As of March 7, mountain snowpack was 127 percent of normal in the reach above Fort Peck and 135 percent of normal in the reach between Fort Peck and Garrison. "Mountain snowpack is at about the same level it was at this time in 2011, but still far below where it peaked in 2011. Light plains snowpack has accumulated in the eastern Dakotas and parts of Montana, but the remainder of the basin has little or no plains snowpack," said Farhat. Typically about 80 percent of the peak mountain snowpack accumulation has occurred by early March.

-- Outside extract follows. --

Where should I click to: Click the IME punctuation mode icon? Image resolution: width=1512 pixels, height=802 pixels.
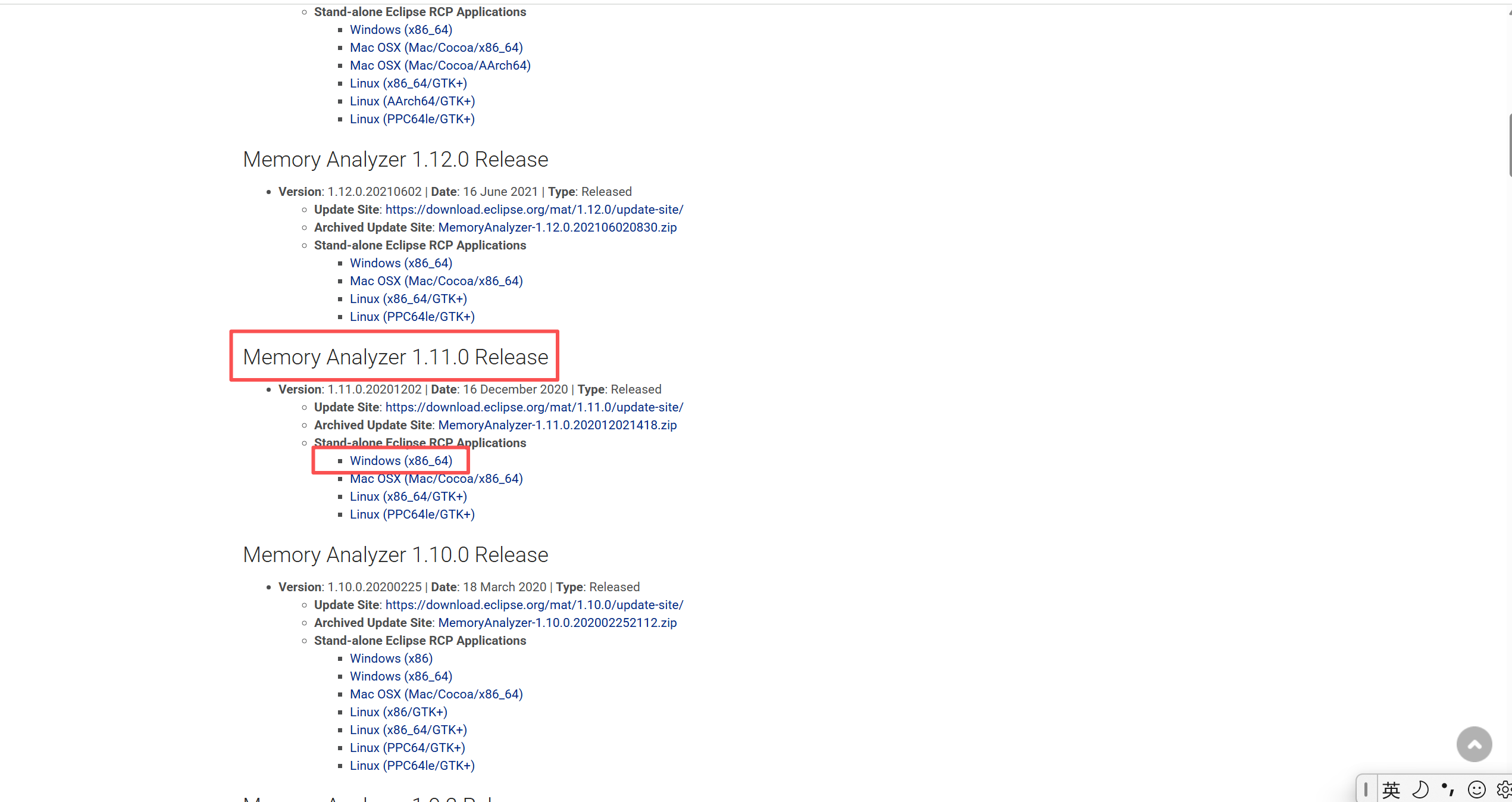1448,790
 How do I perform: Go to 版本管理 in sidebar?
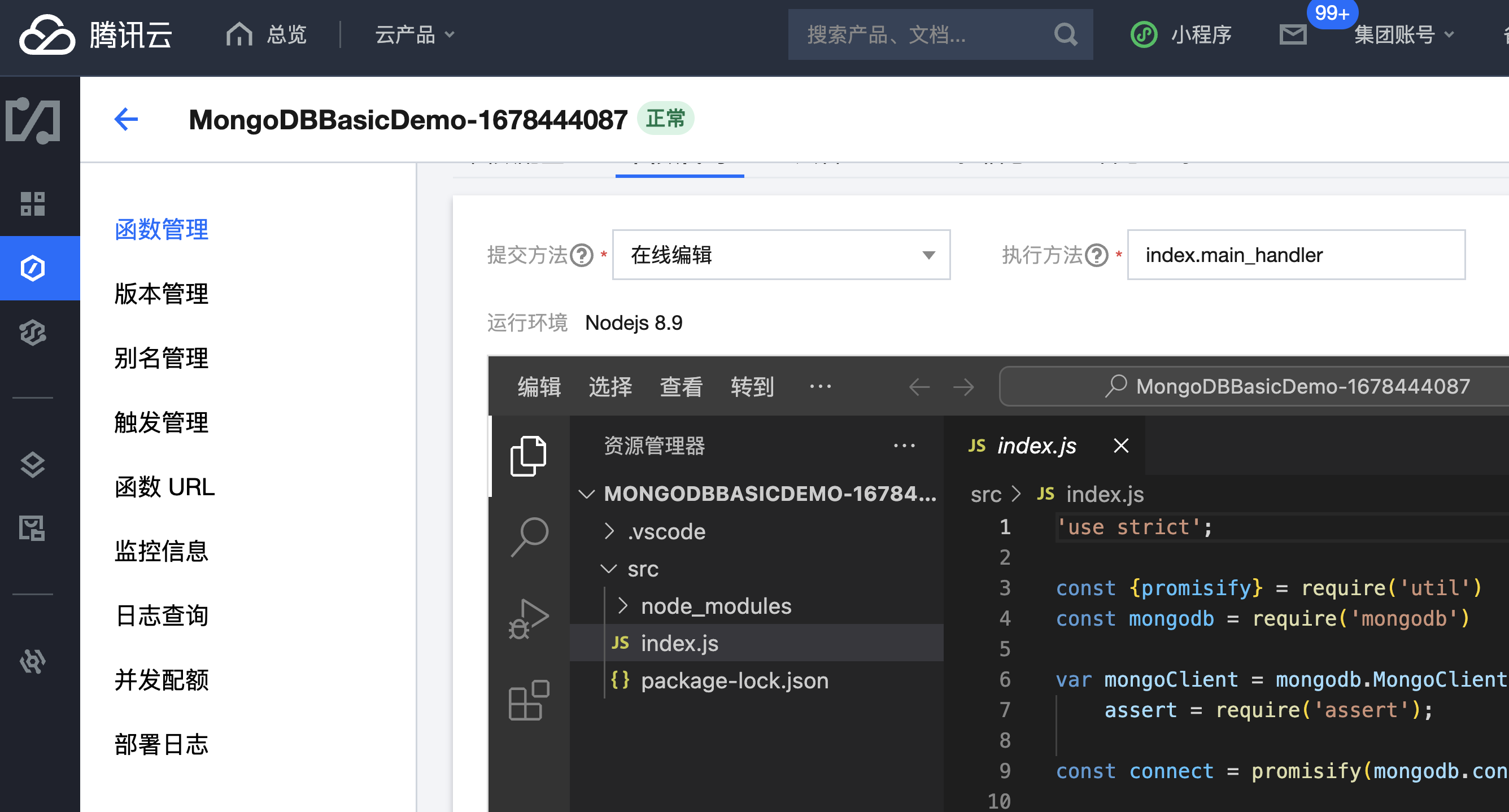[161, 294]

The total volume of water stored in the Missouri River Mainstem Reservoir System is currently 50.6 MAF, compared to 56.1 MAF at the base of the flood control zone. Reservoir storage is down due to the lingering effects of the 2012 drought. "The full 16.3 MAF flood control storage zone along with an additional 5.5 MAF of conservation storage is available to manage runoff from this year's snowpack and rainfall," said Farhat. The upper three reservoirs, Fort Peck in eastern Montana, Garrison in North Dakota, and Oahe in South Dakota, remain 5 to 11 feet below the desired operating levels.
"River ice may be an issue in some locations during the spring runoff season. The Corps will continue to monitor snowpack, rainfall-runoff and basin soil conditions to fine tune the regulation of the reservoir system based on the most up-to-date information," said Farhat.